Candida albicans identification: comparison among nine phenotypic systems and a multiplex PCR


Background. Candida albicans is the most common fungal pathogen isolated from clinical samples and is also the most common yeast species carried as a commensal by healthy individuals although some non-C. albicans species account for an important number of infections. Objectives. To compare nine phenotypic systems for C. albicans identification [API 20C AUX; RapID Yeast Identification panel (RYIP); Vitek2 ID-YST system; chromogenic media, CHROMagar, Oxoid Chromogenic Candida Agar (OCCA), Candida ID2, Candida Identification Agar, CandiSelect 4, and Chromalbicans Agar] with multiplex PCR. Patients/Methods. A collection of 390 yeast strains was obtained by routine isolation from oral and vaginal swabs. All of the yeasts isolated were tested for germ tube formation, and then submitted to a multiplex PCR protocol tested in previous studies, and to nine phenotypical commercial methods, together with the reference ATCC strains.

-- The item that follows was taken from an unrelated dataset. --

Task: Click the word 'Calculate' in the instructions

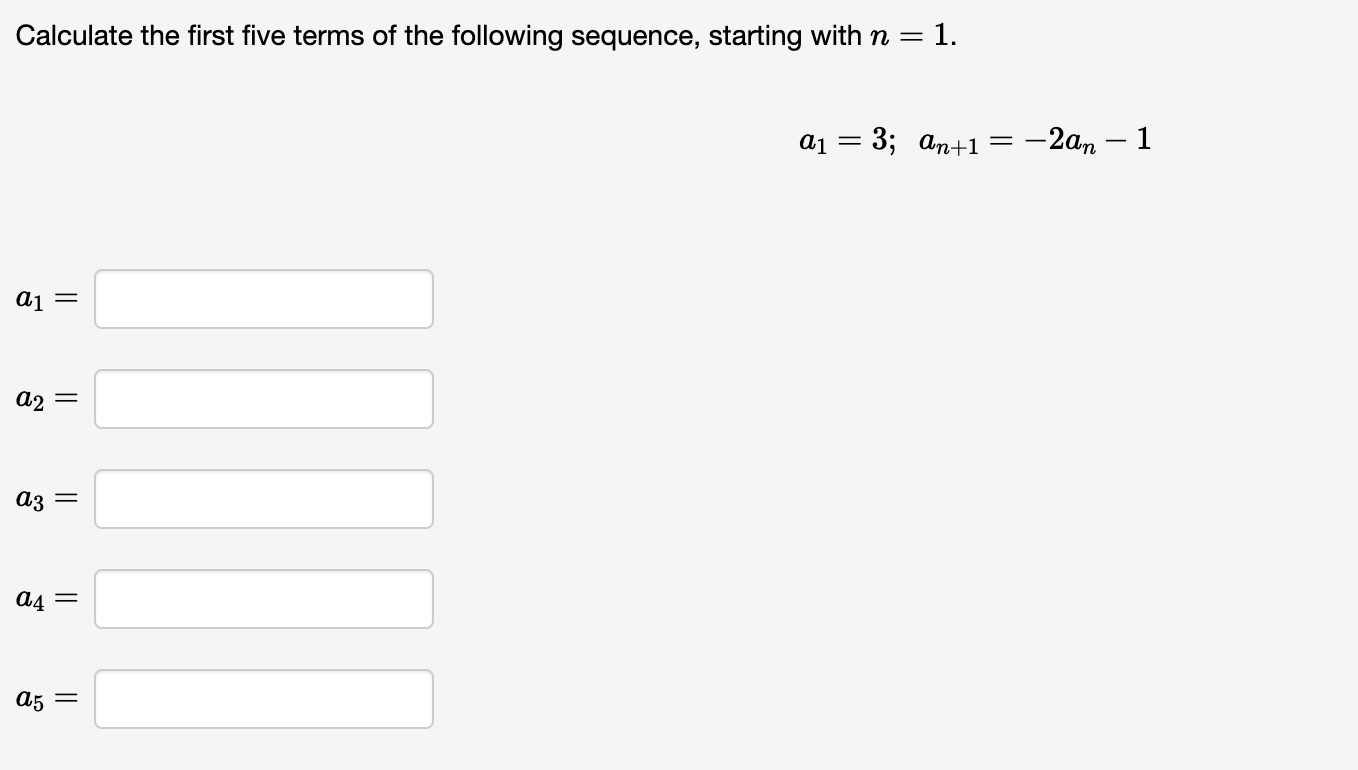Action: point(77,36)
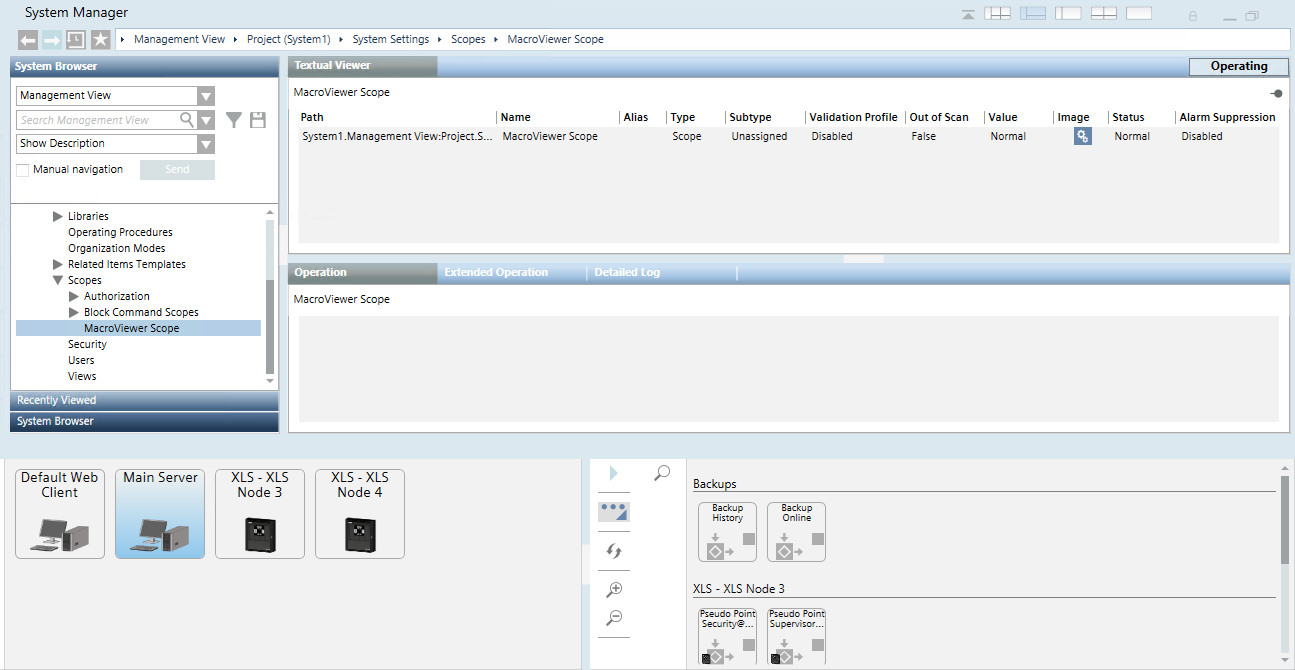
Task: Click the filter icon in System Browser
Action: 234,119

Comparison was limited to the ability of the tests to identify C. albicans. Results. 253 isolates were provisionally identified as C. albicans by germ tube, and their identities were further confirmed with the multiplex PCR. Sensitivity of phenotypical systems ranged from 81.9% (Vitek2) to 87.7% (Candida ID2 e CHROMagar). For specificity, the highest value was 96.8% for Candida ID2, and the lowest value (75.1%) was for Chromalbicans Agar. Conclusions. Although with differences in discriminatory power, the methods tested showed overall acceptable levels of sensitivity and specificity respect to the multiplex PCR; therefore, all could be useful for C. albicans identification where molecular differentiation is not available.